The radio would be computerized, but you'd need to install 64 M of RAM, a
new sound card, a game card, a new video driver, a CD drive, and type
C:\radio\talk\drlaura*.* to get it to play.
The entire engine wouldn't be in the bay at once, and the car would have to keep stopping and starting to load in the relevant parts.
The speedometer would read 70 even though you are only doing 50.
You would have to have a full service every 500 miles.
Your car would refuse to start, with a message "Abort, Retry, Fail?"
For some reason the engine controller would need a 1G hard disk and would take 5 minutes to boot up.
The steering wheel would be replaced with a mouse and you'd need to memorize the keyboard shortcut for "Brake."
A particular model year of car wouldn't be available until after that year--instead of before it.

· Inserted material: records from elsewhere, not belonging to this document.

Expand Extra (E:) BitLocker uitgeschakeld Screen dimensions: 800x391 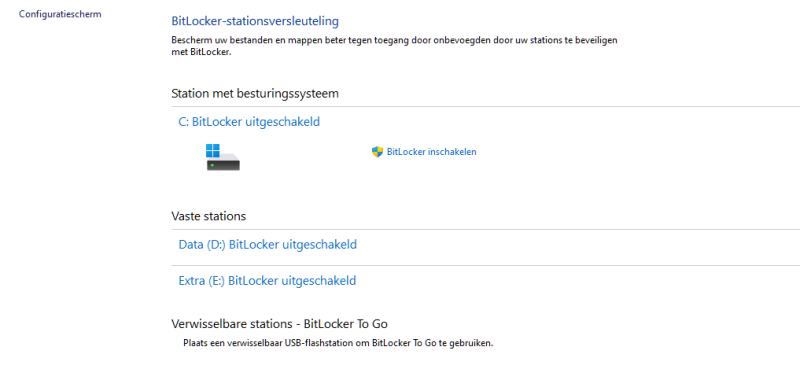[267, 281]
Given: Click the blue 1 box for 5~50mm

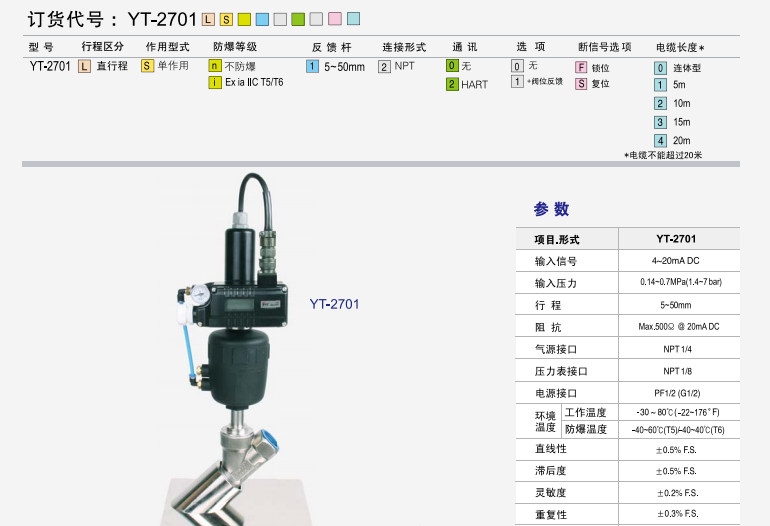Looking at the screenshot, I should click(x=313, y=66).
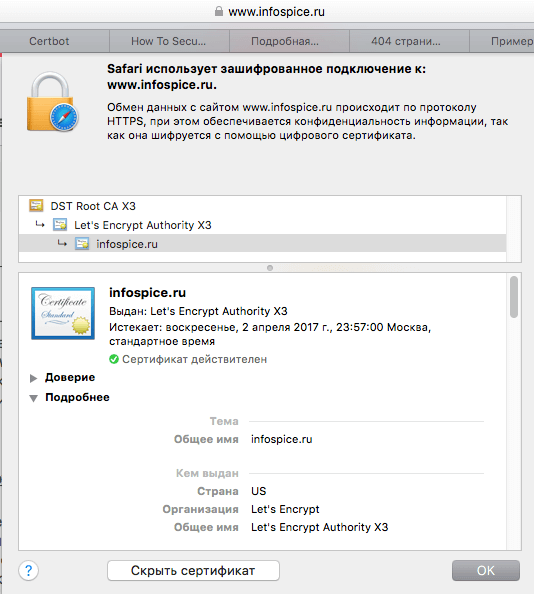534x594 pixels.
Task: Click the large padlock Safari icon
Action: [x=52, y=102]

They wouldn't build their own engines but form a cartel with their engine supplier. The latest engine would have 16 cylinders, multipoint fuel injection and 4 turbos, but it would be a side-valve design so you could use Model T Ford parts on it. There would be an "Engium Pro" with bigger turbos, but it would be slower on most existing roads.

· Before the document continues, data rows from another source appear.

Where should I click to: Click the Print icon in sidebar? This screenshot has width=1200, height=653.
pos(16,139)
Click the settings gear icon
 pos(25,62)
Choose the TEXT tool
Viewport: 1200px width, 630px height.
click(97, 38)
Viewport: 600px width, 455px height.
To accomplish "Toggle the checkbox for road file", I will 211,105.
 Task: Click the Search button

The air bag system would say, "Are you sure?" before going off.
New seats would require everyone to have the same butt size.
We would all have to switch to Microsoft Gas.
The U.S. government would be forced to rebuild all of the roads for Microsoft cars; they will drive on the old roads, but they run very slowly.
The oil, alternator, gas and engine warning lights would be replaced by a single 'General Car Fault' warning light.
Sun MotorSystems would make a car that was solar-powered, twice as reliable and 5 times as fast, but it would run on only 5% of the roads.
You would be constantly pressured to upgrade your car.
You could have only one person in the car at a time, unless you bought a Car95 or CarNT--but then you would have to buy 10 more seats and a new engine.
Occasionally, your car would die for NO apparent reason and you would have to restart it. Strangely, you would just accept this as normal.
Occasionally, executing a maneuver would cause your car to stop and fail to restart, and you'd have to reinstall the engine. For some strange reason, you'd just accept this, too.
Every time the lines of the road were repainted, you would have to buy a new car.
People would get excited about the new features of the latest Microsoft cars, forgetting that these same features had been available from other car makers for years.